YOUR INSTRUCTIONS:
All of the records must be repeated exactly as they read.

** Opening EXERCISE DATA block **

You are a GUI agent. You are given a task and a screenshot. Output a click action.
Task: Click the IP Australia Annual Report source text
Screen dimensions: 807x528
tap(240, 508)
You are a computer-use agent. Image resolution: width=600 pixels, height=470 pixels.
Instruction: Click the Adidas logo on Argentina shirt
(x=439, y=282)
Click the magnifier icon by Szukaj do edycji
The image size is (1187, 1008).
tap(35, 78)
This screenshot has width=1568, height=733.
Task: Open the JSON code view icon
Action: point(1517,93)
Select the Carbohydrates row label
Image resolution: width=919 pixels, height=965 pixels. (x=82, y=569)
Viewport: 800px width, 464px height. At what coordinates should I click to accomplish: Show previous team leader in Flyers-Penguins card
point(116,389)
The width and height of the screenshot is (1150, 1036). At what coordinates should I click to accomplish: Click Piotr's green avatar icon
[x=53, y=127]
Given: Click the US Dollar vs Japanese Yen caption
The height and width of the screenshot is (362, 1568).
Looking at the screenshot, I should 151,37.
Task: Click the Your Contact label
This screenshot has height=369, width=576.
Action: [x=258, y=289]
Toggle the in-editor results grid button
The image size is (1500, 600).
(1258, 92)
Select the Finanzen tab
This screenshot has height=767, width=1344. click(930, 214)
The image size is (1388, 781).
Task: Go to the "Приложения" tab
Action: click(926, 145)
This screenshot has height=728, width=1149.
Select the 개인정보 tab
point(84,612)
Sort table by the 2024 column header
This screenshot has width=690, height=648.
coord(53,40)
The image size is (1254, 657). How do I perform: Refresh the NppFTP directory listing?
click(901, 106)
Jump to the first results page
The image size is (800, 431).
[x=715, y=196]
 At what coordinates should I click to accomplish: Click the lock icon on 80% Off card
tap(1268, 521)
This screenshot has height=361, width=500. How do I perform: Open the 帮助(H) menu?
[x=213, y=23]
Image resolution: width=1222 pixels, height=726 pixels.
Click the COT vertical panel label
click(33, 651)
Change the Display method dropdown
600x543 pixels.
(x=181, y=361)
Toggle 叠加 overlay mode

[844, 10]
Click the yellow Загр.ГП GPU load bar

** Closing EXERCISE DATA block **

TASK RESPONSE:
You are a GUI agent. You are given a task and a screenshot. Output a click action.
Task: Click the IP Australia Annual Report source text
Screen dimensions: 807x528
tap(240, 508)
You are a computer-use agent. Image resolution: width=600 pixels, height=470 pixels.
Instruction: Click the Adidas logo on Argentina shirt
(x=439, y=282)
Click the magnifier icon by Szukaj do edycji
The image size is (1187, 1008).
tap(35, 78)
This screenshot has width=1568, height=733.
Task: Open the JSON code view icon
Action: point(1517,93)
Select the Carbohydrates row label
Image resolution: width=919 pixels, height=965 pixels. (x=82, y=569)
Viewport: 800px width, 464px height. At what coordinates should I click to accomplish: Show previous team leader in Flyers-Penguins card
point(116,389)
The width and height of the screenshot is (1150, 1036). At what coordinates should I click to accomplish: Click Piotr's green avatar icon
[x=53, y=127]
Given: Click the US Dollar vs Japanese Yen caption
The height and width of the screenshot is (362, 1568).
Looking at the screenshot, I should 151,37.
Task: Click the Your Contact label
This screenshot has height=369, width=576.
Action: [x=258, y=289]
Toggle the in-editor results grid button
The image size is (1500, 600).
(1258, 92)
Select the Finanzen tab
This screenshot has height=767, width=1344. click(930, 214)
The image size is (1388, 781).
Task: Go to the "Приложения" tab
Action: click(926, 145)
This screenshot has height=728, width=1149.
Select the 개인정보 tab
point(84,612)
Sort table by the 2024 column header
This screenshot has width=690, height=648.
coord(53,40)
The image size is (1254, 657). How do I perform: Refresh the NppFTP directory listing?
click(901, 106)
Jump to the first results page
The image size is (800, 431).
[x=715, y=196]
 At what coordinates should I click to accomplish: Click the lock icon on 80% Off card
tap(1268, 521)
This screenshot has height=361, width=500. How do I perform: Open the 帮助(H) menu?
[x=213, y=23]
Image resolution: width=1222 pixels, height=726 pixels.
Click the COT vertical panel label
click(33, 651)
Change the Display method dropdown
600x543 pixels.
(x=181, y=361)
Toggle 叠加 overlay mode

[844, 10]
Click the yellow Загр.ГП GPU load bar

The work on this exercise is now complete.